The end of senior year was one of the most luxurious times of my life. State tennis had just wrapped up, and riddled with tendonitis, I let go of the racket for two weeks. I had been out of classes for a month. The most anticipated week of our entire seven year existence at school had arrived—for five days straight I did nothing but eat, spend time with my friends, and enjoy countless of activities (which included, but were not limited to: jumping in a bouncy house, playing blackjack at poker night, watching belly dancers at a progressive dinner, and dancing under the stars). The fun only picked up when graduation rolled around—I hit party after party and ate everywhere because the moms told me to. Yet amid all the excitement surrounding this time of celebration, a sense of guilt slowly creeped through my body. It started at my head which I had not been forced to use since who-knows-when, and trickled down to my feet that I had not pushed to exercise in a week. Some addicts need a long, hard stare in the mirror to admit to their dependence, but I’ve always known and freely acknowledged that I’m addicted to discipline.

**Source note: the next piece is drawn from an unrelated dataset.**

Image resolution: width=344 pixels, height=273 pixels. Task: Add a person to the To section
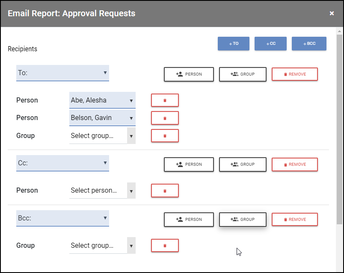click(x=189, y=74)
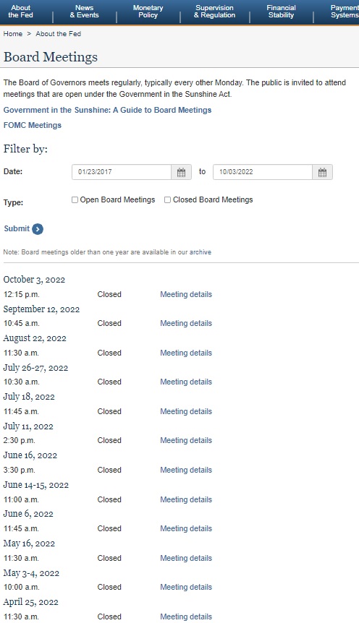The height and width of the screenshot is (623, 359).
Task: Open Meeting details for July 26-27, 2022
Action: (186, 382)
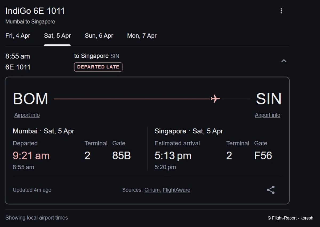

Before this period of my life that can only be described as one bordering on gluttony and indolence, I was living a life that even Nietzsche might have approved of. My mornings started as early as 5:30 a.m. when I had a test to study for; after seven-and-a-half hours at school, I would go to tennis for another two-and-a-half hours. Home, dinner, shower, and after two more hours of homework, I would be in bed, ready to repeat the routine the next day, and make a little bit more progress toward the Übermensch. If this sounds like a complaint, I obviously haven’t made it clear enough how much I appreciated—or better, needed—this routine. Having limited time in a day made each good moment a valuable one—conversations during passing periods, the luxury of homework easy enough to do in a social environment and fair weather were rewards. Each night when my head hit the pillow, it took but seconds to drift away. Life was rigorous, but it was also easy in that what I considered challenging—reviewing derivatives at six in the morning, pushing myself on long-distance sprints—was for me, no more than routine.

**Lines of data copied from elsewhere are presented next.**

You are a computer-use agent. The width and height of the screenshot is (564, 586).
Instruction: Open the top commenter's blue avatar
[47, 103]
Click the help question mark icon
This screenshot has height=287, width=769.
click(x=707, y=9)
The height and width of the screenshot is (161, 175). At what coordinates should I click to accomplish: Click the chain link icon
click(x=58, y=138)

I don’t believe that life should be easy—how could it be if we are meant to advance? What is progress, if not a constant push forward—literally, a progression—to bigger and better? Life will always present us with challenges—the end goal of surmounting these tests should not be to rid ourselves of difficulty, but to build upon the struggle and improve. I should not do thirty pushups so that I may never have to do them again; I should do 30 pushups so that when I have to do 40, I will feel confident in cranking out at least thirty of them, and so that I can press on to do the last ten. Every day we are faced with options that give us an opportunity to test our self-discipline, and these options manifest themselves in different ways. For me, I discovered my self-discipline in waking up early, turning down a chance to socialize and instead heading to the library, and pushing myself physically until I absolutely cannot handle more. These are by no means examples of extreme self-discipline—rather, they are simple daily choices against the frightening alternative of retrogression. I’m not saying that when you sip out of a Frappuccino every morning you are regressing our world back to the times when we thought the sun revolved around the earth—I’m just telling you that you aren’t doing anything to improve it, either. You could respond by accusing us disciples of the grind of not knowing how to enjoy life, but I would just tell you that we appreciate life fully, and that a Frappuccino tastes way better after a five-mile run anyway.